Eu moro em São Paulo há vinte anos, mas me formei em arquitetura no Recife. Além disso sou filho de uma arquiteta pernambucana, que militava no IAB-PE por um comprometimento maior dos arquitetos com as questões sociais e ecológicas. Com ela, desde pequeno aprendi a olhar para o Recife, e não apenas para sua arquitetura ou por amor à cidade. Volto ao Recife com frequência e me sinto cidadão dela. Acho estarrecedor o ritmo de exploração e consumo da cidade nos últimos anos, o ritmo imobiliário, o desmatamento de bairros inteiros, a má qualidade dos espaços públicos, a forma parasitária como se trata o patrimônio histórico, a praia, os rios, os mangues. Evidentemente a responsabilidade não é apenas dos arquitetos, nem somente dos recifenses. Em todo caso a qualidade dos projetos públicos, de equipamentos, das infra-estruturas, sistemas de circulação e transportes, praças, conjuntos habitacionais, está muito aquém do que se conquistou no Brasil (e também em Pernambuco) em termos de cultura arquitetônica e urbanística. E muito aquém do que se afigura ou se propõe hoje como novas possibilidades de investimento público no país. Quem são os arquitetos e planejadores do PAC, da Copa, das Olimpiadas? Quem são os profissionais que estão trabalhando em nossos novos polos de desenvolvimento? Porque essas questões não são debatidas publicamente, nos meios de comunicação, nas universidades, nos organismos profissionais?

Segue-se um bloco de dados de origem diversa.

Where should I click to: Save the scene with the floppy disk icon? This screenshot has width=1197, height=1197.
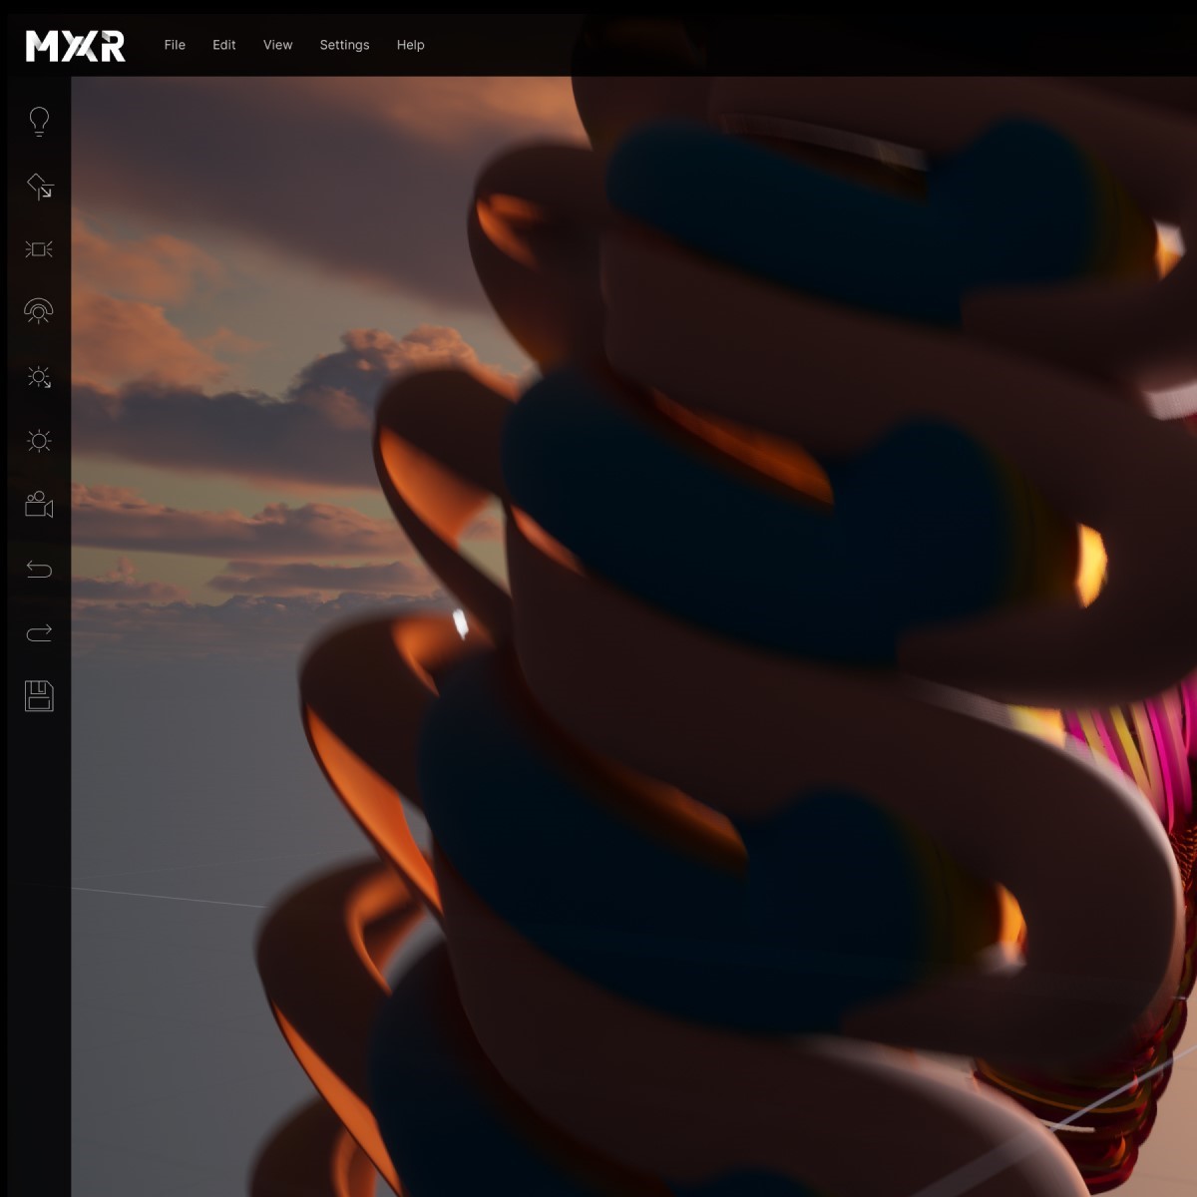(x=38, y=697)
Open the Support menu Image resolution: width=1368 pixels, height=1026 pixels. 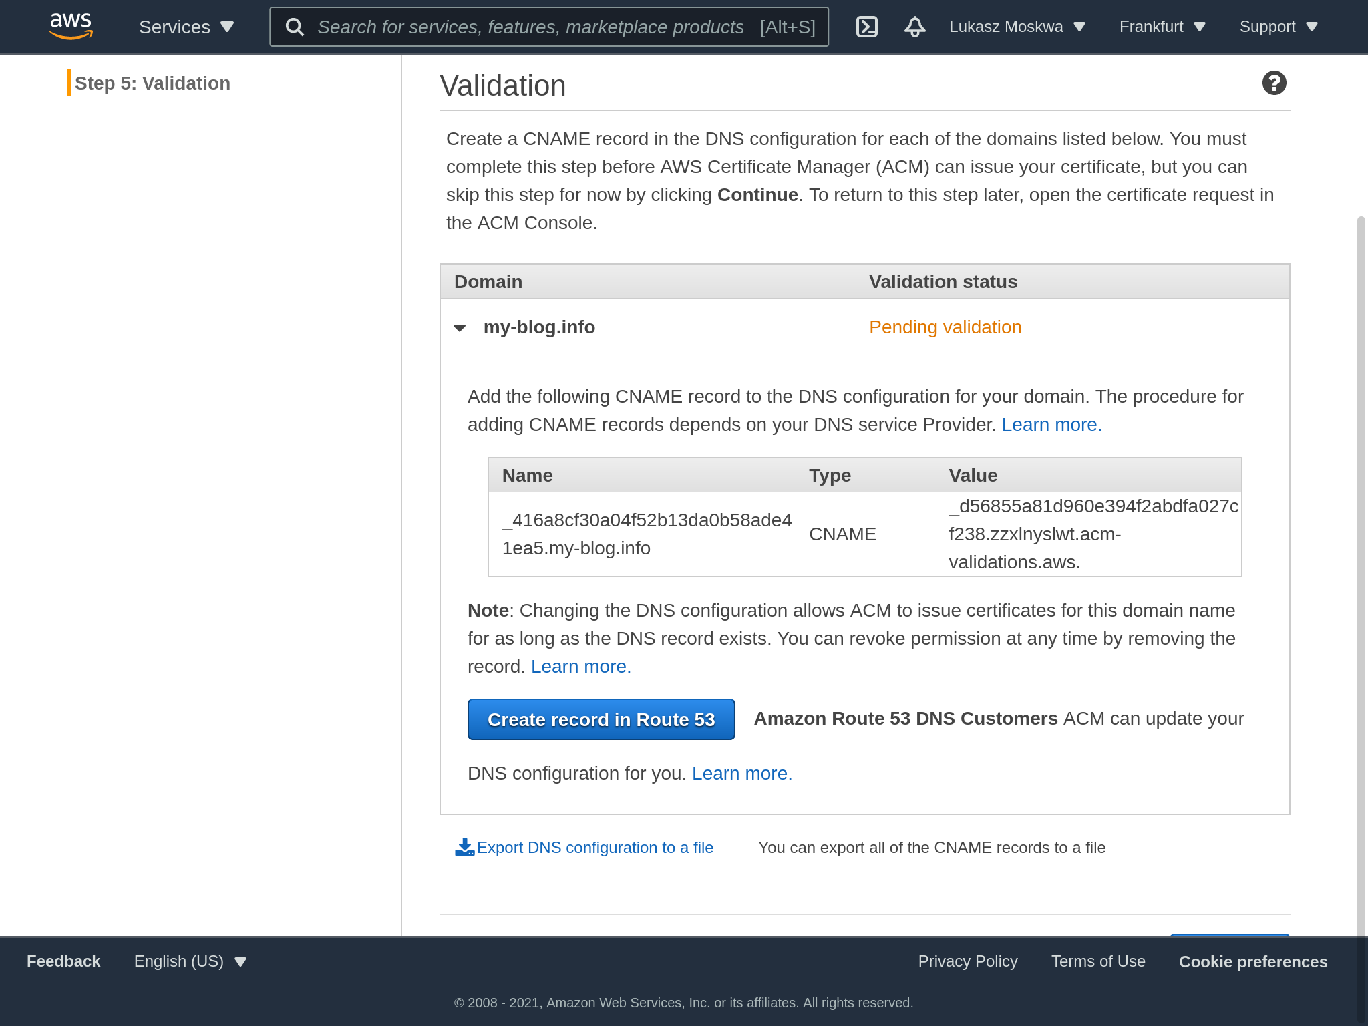pos(1278,27)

terça-feira, 7 de junho de 2011

Miniquadros

Numa conversa informal com a artista plástica Ana Vaz, comentei que uma das dificuldades em trabalhar com crítica de arte - estou há um mês escrevendo para a Folha de Pernambuco e ando publicando no blog versões livres das matérias - era a impossibilidade de visitar todas as exposições, consequentemente não tendo a oportunidade de estar diante da dimensão física das obras. O mesmo acontece com quem não aproveita algumas mostras fundamentais e na maioria das vezes gratuitas que acontecem na cidade, tendo contato - se muito - com as pinturas ou esculturas apenas por imagens digitalizadas, perdendo o significante direto, a disposição espacial na parede, o diálogo a partir da organização e das distâncias. Antes que comecem a gritar sobre as potencialidades da reprodutibilidade técnica, todos sabem que entendo, concordo, concordo mesmo, mas nesse instante dou-me ao direito de defender o princípio anterior ao menos como inspiração básica para os que forem visitar a exposição “Pernambuco em Miniquadros”. Digo isso certo do impacto que o visitante terá diante do vasto mosaico composto por cerca de 700 peças de dimensões entre 11 por 16cm e 20 por 20cm, de tal modo a serem desafiados a encontrarem no meio da multidão, do excesso, no limite da percepção, duas, três ou cinco obras que os afetem e os destronem. O conjunto exposto, que percorre toda segunda metade do século XX até hoje, foi produzido por quase 500 artistas de distintas gerações e relações com o Estado, com participação de cânones como a própria Ana Vaz, Gil Vicente, Francis­co Brennand, Montez Mag­no, Badida, Gilvan Samico, Tereza Costa Rego e anônimos, semiconhecidos, daqueles que provavelmente nem eu, nem ninguém ouviu falar. Para o artista e crítico José Cláudio da Silva, responsável pelo texto curatorial, os miniquadros representam “uma prova da inocência, pureza e espontaneidade, onde o pintor se desarma e traz à luz o que lhe vai n’alma, a síntese da sua estética”. A prova final, contudo, reside num detalhe muito simples: mesmo que hoje estejam sentenciados em coleções, diversos destes trabalhos circulavam como presentes, de artistas para amigos, de artistas para colecionadores, de artistas para amantes ou familiares. A cadeia era inicialmente intermediada por carinho e, como tantas outras, terminada em escambo.